With magnetic hyperthermia for medical treatments, the potential enhanced heating effect is caused by the orientation of magnetic particles and their interactions. Overall, the award can advance the fundamental understanding of hydrodynamics and nanotechnology.
Torres-Díaz’s work also benefits magneto-rheology – the branch of physics dealing with the deformation and flow of matter – due to the variable polarization response based on the size and shape of the magnetic particles. These advances could lead to “smart” fluids that change viscosity in the presence of a magnetic field, of significant commercial interest for engineering applications such as car shock absorbers and aerospace hydraulic dampers that convert the kinetic energy of moving parts into thermal energy. The innovations offer potential boons for drug delivery advancements as well for transporting pharmaceutical compounds to a target site to achieve a desired therapeutic effect.
The Faculty Early Career Development CAREER Program offers the NSF's most prestigious awards in support of early-career faculty. The five-year grant will address one of the main challenges in colloid science, which is to establish the connections between interacting particles with different shapes and their arrangement under the influence of a magnetic field. Colloid science is an interdisciplinary blend of chemistry, physics, nanoscience and other fields that deals with colloids, which are homogeneous substances consisting of large molecules or ultramicroscopic particles of one substance dispersed through a second substance.

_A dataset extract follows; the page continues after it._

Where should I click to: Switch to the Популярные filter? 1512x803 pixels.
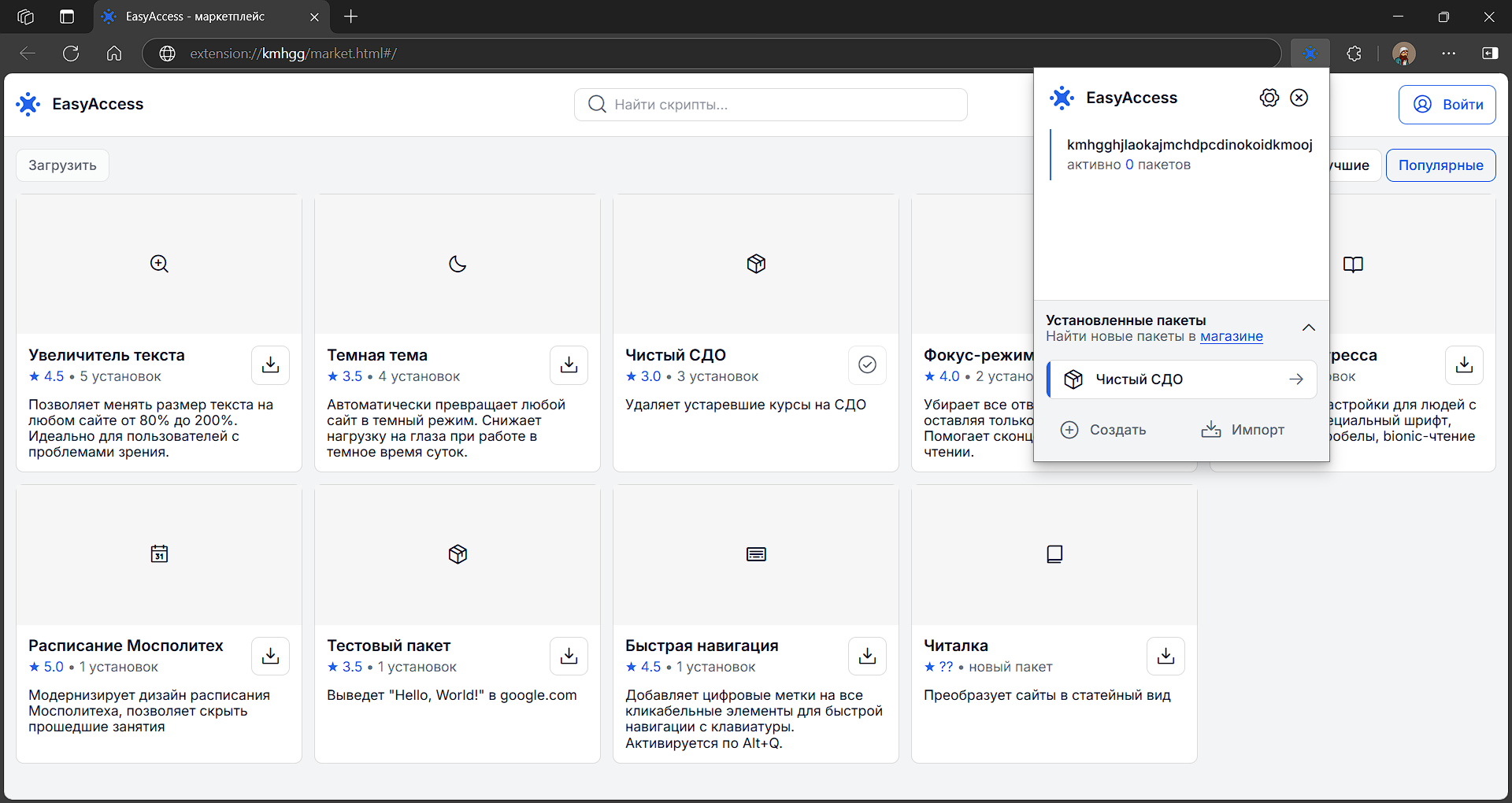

“A part of a researcher's activities is to find and define problems relevant to society,” says Torres-Díaz, an assistant professor of Chemical and Materials Engineering at UAH, a part of The University of Alabama System. “My passion for magnetic nanoparticles and my long experience studying them from theoretical and experimental perspectives have driven me to define this as a research topic. One of the main challenges is to quantify their interactions as a function of position and orientation.”
The main goal is to gain insights that help realize the potential of anisotropic colloids. Unlike isotropic colloids, such as uniform spheres which show the same properties in all directions, anisotropic particles, shapes such as rods, ellipsoids and cubes, are non-uniform in their shape and show different properties in different directions.
“I combined my mechanical and chemical engineering background to tackle a fundamental problem of interacting anisotropic particles that can potentially impact different applications,” Torres-Díaz says.
The research is especially important to the development of “tunable materials,” where certain materials have a polarization that can be reversed by the application of an external magnetic field. The work impacts polarized surfaces, such as when a chemical film is applied to a transparent plastic or glass surface to filter the light that is allowed to pass through.